**Written problem**
Rewrite the listing below in full, requests included, adding -8 to every coordinate in the answers and leaving out the pictures.

**Input material**
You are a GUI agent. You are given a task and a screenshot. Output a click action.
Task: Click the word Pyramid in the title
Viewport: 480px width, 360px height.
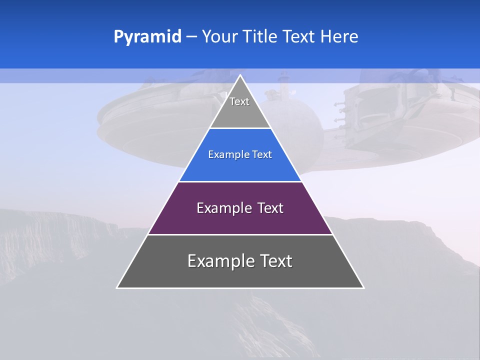pos(148,37)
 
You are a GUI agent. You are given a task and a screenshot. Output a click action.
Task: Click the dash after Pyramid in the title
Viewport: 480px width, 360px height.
pos(191,37)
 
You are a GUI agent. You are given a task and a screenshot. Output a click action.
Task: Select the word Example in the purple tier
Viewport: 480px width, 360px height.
pos(223,208)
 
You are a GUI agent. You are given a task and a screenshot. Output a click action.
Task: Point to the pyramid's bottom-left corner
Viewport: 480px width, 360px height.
pos(117,288)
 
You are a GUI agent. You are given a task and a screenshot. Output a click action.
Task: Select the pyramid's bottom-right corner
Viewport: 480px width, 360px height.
pos(364,288)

**Exercise solution**
You are a GUI agent. You are given a task and a screenshot. Output a click action.
Task: Click the word Pyramid in the title
Viewport: 480px width, 360px height.
pos(140,29)
 
You are a GUI agent. You are given a task and a screenshot. Output a click action.
Task: Click the dash after Pyramid in the title
Viewport: 480px width, 360px height.
pos(183,29)
 
You are a GUI agent. You are given a task and a screenshot. Output a click action.
Task: Select the word Example in the purple tier
Viewport: 480px width, 360px height.
pos(215,200)
 
You are a GUI agent. You are given a task and a screenshot. Output a click action.
Task: Point to the pyramid's bottom-left corner
Viewport: 480px width, 360px height.
pos(109,280)
 
You are a GUI agent. You are given a task and a screenshot. Output a click action.
Task: Select the pyramid's bottom-right corner
Viewport: 480px width, 360px height.
pos(356,280)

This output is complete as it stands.